Monday, February 11, 2013

Artisan Bread

  • 3 cups hand warm water
  • 1 1/2 tsp dried fast rising yeast  
  • 2 1/2 tsp sea salt
  • 6 1/2 cups unbleached white bread flour
  1. Pour the warm water into a large mixing bowl.
  2. Add the yeast to the water and then the salt, mix well.
  3. Add all the flour and mix thoroughly with a wooden spoon or a dough hook until all the ingredients are amalgamated.
  4. Leave the bread dough in the mixing bowl and cover loosely.
  5. Allow to prove for 2 hours, or until doubled in size.
  6. The dough can now be stored in the fridge or you can use the dough to make a loaf of bread immediately. 
To Bake: 
  1.  Pre-heat the oven to 450°F and place a baking sheet or pizza tray in there. 
  2. Tear off a large ball, about the size of a small melon, and knead it for about 1 minute with floured hands and on a floured board, Shape it as desired (Rolls, Boule, Baguette or Bannette) or place it in a greased and floured loaf tin. 

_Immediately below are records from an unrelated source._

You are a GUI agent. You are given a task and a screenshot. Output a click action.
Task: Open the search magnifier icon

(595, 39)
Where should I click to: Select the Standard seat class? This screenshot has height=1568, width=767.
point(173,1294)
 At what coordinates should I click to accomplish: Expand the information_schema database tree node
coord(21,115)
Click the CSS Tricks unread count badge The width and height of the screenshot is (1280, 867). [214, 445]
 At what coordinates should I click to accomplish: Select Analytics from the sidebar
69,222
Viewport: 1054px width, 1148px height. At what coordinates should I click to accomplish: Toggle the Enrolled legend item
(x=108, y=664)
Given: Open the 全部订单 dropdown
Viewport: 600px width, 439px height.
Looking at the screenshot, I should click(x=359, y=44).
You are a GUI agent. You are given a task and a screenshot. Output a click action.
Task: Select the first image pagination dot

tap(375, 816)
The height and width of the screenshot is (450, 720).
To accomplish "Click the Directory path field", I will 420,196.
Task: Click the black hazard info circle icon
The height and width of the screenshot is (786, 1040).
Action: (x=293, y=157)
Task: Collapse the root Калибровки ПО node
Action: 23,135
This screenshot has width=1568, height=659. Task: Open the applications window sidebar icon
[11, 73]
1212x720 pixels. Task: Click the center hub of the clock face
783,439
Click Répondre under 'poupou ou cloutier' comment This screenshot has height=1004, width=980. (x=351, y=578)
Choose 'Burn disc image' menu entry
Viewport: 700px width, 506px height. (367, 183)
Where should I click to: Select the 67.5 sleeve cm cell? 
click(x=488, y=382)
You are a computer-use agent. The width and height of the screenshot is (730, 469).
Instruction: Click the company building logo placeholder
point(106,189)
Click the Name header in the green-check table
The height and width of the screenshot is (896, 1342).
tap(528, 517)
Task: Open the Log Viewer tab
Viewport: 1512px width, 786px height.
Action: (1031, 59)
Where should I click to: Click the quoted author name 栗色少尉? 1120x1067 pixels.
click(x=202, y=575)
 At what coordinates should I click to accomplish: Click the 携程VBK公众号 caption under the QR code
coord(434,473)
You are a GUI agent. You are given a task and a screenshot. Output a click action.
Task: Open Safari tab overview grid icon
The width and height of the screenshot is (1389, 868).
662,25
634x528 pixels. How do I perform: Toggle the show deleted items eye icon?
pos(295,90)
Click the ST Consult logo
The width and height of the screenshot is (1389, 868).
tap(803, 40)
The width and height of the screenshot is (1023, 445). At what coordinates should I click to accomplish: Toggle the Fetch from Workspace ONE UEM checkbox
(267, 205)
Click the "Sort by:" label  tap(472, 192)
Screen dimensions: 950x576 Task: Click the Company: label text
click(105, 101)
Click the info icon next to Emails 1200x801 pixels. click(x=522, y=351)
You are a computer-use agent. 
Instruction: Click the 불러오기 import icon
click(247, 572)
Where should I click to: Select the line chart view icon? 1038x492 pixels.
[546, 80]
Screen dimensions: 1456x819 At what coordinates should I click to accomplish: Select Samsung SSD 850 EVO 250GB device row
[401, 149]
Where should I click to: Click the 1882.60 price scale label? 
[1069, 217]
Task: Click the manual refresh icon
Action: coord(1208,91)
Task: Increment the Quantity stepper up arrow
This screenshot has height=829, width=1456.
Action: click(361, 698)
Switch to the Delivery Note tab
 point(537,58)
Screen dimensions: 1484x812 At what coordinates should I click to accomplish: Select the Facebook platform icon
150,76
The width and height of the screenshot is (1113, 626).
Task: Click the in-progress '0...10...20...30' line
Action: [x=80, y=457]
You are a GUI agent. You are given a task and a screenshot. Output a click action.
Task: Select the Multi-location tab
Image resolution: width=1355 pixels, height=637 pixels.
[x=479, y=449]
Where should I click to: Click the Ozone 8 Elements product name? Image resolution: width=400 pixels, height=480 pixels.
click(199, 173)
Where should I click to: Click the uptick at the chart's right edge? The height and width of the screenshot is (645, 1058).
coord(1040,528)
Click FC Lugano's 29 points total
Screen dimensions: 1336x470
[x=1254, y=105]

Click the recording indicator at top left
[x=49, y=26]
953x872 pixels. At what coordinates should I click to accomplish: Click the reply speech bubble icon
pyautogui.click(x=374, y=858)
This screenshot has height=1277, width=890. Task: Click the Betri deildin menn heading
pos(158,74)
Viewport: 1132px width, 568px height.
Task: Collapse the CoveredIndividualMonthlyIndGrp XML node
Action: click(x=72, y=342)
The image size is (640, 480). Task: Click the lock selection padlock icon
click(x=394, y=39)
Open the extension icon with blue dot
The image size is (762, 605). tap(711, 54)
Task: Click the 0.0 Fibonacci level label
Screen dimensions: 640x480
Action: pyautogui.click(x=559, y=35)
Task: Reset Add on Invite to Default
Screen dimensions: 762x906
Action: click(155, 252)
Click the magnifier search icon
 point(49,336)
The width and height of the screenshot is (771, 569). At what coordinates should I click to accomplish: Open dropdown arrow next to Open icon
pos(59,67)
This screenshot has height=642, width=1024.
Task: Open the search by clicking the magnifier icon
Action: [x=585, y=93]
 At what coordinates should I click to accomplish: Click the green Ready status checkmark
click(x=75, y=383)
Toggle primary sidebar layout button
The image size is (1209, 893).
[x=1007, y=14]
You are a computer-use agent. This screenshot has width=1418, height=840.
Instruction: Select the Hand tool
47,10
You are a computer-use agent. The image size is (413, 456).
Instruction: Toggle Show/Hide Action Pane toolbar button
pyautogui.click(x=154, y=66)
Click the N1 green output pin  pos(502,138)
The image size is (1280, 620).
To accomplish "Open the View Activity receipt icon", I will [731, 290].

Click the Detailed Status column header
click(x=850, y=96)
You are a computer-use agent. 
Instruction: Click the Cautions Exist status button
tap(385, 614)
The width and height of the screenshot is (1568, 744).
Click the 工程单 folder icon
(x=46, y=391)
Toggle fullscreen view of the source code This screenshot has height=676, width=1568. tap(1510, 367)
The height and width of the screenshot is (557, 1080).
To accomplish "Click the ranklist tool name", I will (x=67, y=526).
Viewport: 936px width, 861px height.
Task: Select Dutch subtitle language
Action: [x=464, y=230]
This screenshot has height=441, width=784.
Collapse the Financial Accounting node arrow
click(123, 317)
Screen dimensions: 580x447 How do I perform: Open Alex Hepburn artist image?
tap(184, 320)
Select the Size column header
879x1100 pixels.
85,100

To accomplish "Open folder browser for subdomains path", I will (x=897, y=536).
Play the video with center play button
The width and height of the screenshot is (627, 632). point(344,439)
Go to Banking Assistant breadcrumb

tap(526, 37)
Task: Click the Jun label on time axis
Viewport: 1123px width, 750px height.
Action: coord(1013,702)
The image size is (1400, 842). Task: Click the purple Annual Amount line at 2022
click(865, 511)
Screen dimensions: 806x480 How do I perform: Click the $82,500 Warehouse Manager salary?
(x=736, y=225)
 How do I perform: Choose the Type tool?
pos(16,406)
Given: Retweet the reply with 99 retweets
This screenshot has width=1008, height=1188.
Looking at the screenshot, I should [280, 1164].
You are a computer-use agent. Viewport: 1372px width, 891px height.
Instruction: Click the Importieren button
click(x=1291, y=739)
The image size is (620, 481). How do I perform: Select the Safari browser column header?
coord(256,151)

  3. Allow to prove and rise for a further 20 to 30 minutes. 
  4. Slash the surface with a sharp serrated knife if you wish. 
  5. You can add a glaze or special finish at this point.
  6. Bake for 30 minutes or until well risen, brown and the loaf sounds hollow when it is tapped on the underside. (If you wish, you can add a bowl of boiling water as soon as you put the bread into the oven – this steams and bakes the loaf to give a good chewy texture and keeps the inside moist.).
  7. Remove the bread when baked and cool on a cooling rack.
  8. Store the excess dough in the mixing bowl, loosely covered, in the fridge or somewhere cool until needed – this will keep for 2 weeks. This amount of dough will make between 4 and 5 loaves of bread, depending on the shape and amount of dough you use.